Segment Start: Information provided
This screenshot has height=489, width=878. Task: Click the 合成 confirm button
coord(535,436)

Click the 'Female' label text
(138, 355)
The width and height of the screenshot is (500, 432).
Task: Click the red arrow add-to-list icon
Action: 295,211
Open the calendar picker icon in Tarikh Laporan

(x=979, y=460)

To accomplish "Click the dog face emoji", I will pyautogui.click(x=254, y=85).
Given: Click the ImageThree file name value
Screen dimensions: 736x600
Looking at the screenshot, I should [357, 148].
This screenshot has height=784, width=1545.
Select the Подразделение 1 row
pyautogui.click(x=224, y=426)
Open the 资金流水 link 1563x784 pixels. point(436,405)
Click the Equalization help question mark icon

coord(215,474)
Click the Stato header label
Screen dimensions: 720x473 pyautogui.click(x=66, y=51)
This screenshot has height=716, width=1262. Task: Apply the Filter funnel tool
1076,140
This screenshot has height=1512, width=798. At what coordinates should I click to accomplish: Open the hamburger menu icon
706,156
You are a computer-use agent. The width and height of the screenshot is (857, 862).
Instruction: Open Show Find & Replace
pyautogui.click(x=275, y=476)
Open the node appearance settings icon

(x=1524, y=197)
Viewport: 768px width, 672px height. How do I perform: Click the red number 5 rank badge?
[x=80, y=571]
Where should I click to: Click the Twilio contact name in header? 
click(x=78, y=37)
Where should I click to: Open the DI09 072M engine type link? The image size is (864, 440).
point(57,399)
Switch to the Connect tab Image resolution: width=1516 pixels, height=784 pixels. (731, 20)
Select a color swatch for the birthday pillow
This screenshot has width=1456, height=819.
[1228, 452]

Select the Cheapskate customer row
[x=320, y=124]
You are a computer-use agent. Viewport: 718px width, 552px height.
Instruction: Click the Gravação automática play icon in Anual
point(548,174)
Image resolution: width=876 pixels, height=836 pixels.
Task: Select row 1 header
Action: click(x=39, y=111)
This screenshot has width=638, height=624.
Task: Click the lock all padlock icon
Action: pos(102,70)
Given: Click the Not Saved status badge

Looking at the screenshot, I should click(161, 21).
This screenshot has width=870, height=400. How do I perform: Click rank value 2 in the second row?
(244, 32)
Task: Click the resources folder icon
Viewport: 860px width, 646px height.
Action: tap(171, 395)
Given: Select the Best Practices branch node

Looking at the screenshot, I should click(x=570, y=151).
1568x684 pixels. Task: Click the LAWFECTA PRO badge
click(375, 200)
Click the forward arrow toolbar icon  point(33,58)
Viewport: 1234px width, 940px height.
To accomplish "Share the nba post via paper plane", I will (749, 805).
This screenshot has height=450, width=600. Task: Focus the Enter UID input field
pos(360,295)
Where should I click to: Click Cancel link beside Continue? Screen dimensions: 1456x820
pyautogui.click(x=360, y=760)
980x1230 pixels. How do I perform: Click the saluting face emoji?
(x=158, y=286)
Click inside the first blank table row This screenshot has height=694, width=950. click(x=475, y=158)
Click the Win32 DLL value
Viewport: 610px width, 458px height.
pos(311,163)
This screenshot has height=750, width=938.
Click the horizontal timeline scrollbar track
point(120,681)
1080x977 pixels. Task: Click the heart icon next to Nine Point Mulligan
Segment End: Information provided
What you need to do:
When you restate the listing, keep each line identical to the original.

Output for this task:
This screenshot has height=489, width=878. Task: Click the 合成 confirm button
coord(535,436)

Click the 'Female' label text
(138, 355)
The width and height of the screenshot is (500, 432).
Task: Click the red arrow add-to-list icon
Action: 295,211
Open the calendar picker icon in Tarikh Laporan

(x=979, y=460)

To accomplish "Click the dog face emoji", I will pyautogui.click(x=254, y=85).
Given: Click the ImageThree file name value
Screen dimensions: 736x600
Looking at the screenshot, I should [357, 148].
This screenshot has height=784, width=1545.
Select the Подразделение 1 row
pyautogui.click(x=224, y=426)
Open the 资金流水 link 1563x784 pixels. point(436,405)
Click the Equalization help question mark icon

coord(215,474)
Click the Stato header label
Screen dimensions: 720x473 pyautogui.click(x=66, y=51)
This screenshot has height=716, width=1262. Task: Apply the Filter funnel tool
1076,140
This screenshot has height=1512, width=798. At what coordinates should I click to accomplish: Open the hamburger menu icon
706,156
You are a computer-use agent. The width and height of the screenshot is (857, 862).
Instruction: Open Show Find & Replace
pyautogui.click(x=275, y=476)
Open the node appearance settings icon

(x=1524, y=197)
Viewport: 768px width, 672px height. How do I perform: Click the red number 5 rank badge?
[x=80, y=571]
Where should I click to: Click the Twilio contact name in header? 
click(x=78, y=37)
Where should I click to: Open the DI09 072M engine type link? The image size is (864, 440).
point(57,399)
Switch to the Connect tab Image resolution: width=1516 pixels, height=784 pixels. (731, 20)
Select a color swatch for the birthday pillow
This screenshot has width=1456, height=819.
[1228, 452]

Select the Cheapskate customer row
[x=320, y=124]
You are a computer-use agent. Viewport: 718px width, 552px height.
Instruction: Click the Gravação automática play icon in Anual
point(548,174)
Image resolution: width=876 pixels, height=836 pixels.
Task: Select row 1 header
Action: click(x=39, y=111)
This screenshot has width=638, height=624.
Task: Click the lock all padlock icon
Action: pos(102,70)
Given: Click the Not Saved status badge

Looking at the screenshot, I should click(161, 21).
This screenshot has width=870, height=400. How do I perform: Click rank value 2 in the second row?
(244, 32)
Task: Click the resources folder icon
Viewport: 860px width, 646px height.
Action: tap(171, 395)
Given: Select the Best Practices branch node

Looking at the screenshot, I should click(x=570, y=151).
1568x684 pixels. Task: Click the LAWFECTA PRO badge
click(375, 200)
Click the forward arrow toolbar icon  point(33,58)
Viewport: 1234px width, 940px height.
To accomplish "Share the nba post via paper plane", I will (749, 805).
This screenshot has height=450, width=600. Task: Focus the Enter UID input field
pos(360,295)
Where should I click to: Click Cancel link beside Continue? Screen dimensions: 1456x820
pyautogui.click(x=360, y=760)
980x1230 pixels. How do I perform: Click the saluting face emoji?
(x=158, y=286)
Click inside the first blank table row This screenshot has height=694, width=950. click(x=475, y=158)
Click the Win32 DLL value
Viewport: 610px width, 458px height.
pos(311,163)
This screenshot has height=750, width=938.
Click the horizontal timeline scrollbar track
point(120,681)
1080x977 pixels. Task: Click the heart icon next to Nine Point Mulligan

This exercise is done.